»LIMONOW«


von
Emmanuel Carrère



Die unautorisierte Webseite zum Buch.
Von den Machern von Limonow.de

zurück

Emmanuel Carrère: Limonow

Claudine Borries

Politik und Abenteuer,— eine gekonnte Analyse.

Das Russland der letzten achtzig Jahre war unter Stalin von krassen politischen Unwägbarkeiten gezeichnet und zeigte nach seinem Tod politische Umbrüche, die immense Anforderungen an alle jene stellten, die in dem System überleben wollten.

Eduard Sawenko war einer dieser Lebenskünstler. Er wurde 1942 geboren. Als Sohn eines KGB Offiziers und einer Historikerin wuchs er in der ukrainischen Stadt Charkow auf. Aus dem eher verschreckten und ängstlichen Kind wurde ein Heranwachsender, den seine eigene Unbedeutendheit kränkte, so dass er sich früh in Künstlerkreise Eingang verschaffte. Aus einer Laune heraus wechseln die Mitglieder dieser Künstlergemeinschaft eines Tages ihre Namen. Eduard nennt sich beziehungsreich Ed Limonow in Anlehnung an Zitrone und Handgranate. Er lebte seit Mitte der sechziger Jahre des vergangenen Jahrhunderts in Moskau, wo er sich als Arbeiter und Schneider verdingte. Erst später entdeckte er seine schriftstellerischen Fähigkeiten.

Arbeitsanweisungen:
- A) Beantworte anhand der Seite zu Limonow die folgenden Fragen:
(i) Von wem stammt das Buch »Limonow«?
(ii) In welchem Jahr wurde Eduard Sawenko geboren?
(iii) Als was verdingte er sich in Moskau?
- B) Erkläre mithilfe der Seite zu Limonow, warum sich Eduard Sawenko schon früh Zugang zu Künstlerkreisen verschaffte.

Verfügbares Material:

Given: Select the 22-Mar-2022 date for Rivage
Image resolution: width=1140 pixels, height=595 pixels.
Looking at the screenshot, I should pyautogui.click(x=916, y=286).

Endgültige Lösungen:
- A)
(i) Emmanuel Carrère
(ii) 1942
(iii) Als Arbeiter und Schneider

- B) Als Heranwachsender kränkte ihn seine eigene Unbedeutendheit. Deshalb verschaffte er sich früh Eingang in Künstlerkreise.